Action item:
In the records that follow, find each line with the word "This" and copy it.

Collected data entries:

★ ★ ★

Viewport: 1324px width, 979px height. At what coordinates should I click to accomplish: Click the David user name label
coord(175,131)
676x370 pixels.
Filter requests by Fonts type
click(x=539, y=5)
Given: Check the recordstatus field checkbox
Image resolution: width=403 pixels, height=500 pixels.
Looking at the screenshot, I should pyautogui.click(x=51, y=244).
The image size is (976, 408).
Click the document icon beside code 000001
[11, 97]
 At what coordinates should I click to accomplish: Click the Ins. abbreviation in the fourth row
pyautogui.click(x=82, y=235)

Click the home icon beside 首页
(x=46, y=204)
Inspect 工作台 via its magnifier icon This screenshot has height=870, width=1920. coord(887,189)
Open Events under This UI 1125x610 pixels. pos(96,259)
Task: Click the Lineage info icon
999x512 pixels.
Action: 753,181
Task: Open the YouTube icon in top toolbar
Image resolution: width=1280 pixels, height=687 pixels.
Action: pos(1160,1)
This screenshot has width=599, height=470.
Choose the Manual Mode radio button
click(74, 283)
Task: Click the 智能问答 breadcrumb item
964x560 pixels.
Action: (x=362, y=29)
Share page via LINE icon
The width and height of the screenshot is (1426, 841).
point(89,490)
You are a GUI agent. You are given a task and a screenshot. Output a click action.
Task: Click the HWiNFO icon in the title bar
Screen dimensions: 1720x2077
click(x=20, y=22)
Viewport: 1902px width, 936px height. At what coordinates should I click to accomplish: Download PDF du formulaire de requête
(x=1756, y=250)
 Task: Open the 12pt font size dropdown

★ ★ ★

Response area:
Inspect 工作台 via its magnifier icon This screenshot has height=870, width=1920. coord(887,189)
Open Events under This UI 1125x610 pixels. pos(96,259)
This screenshot has width=599, height=470.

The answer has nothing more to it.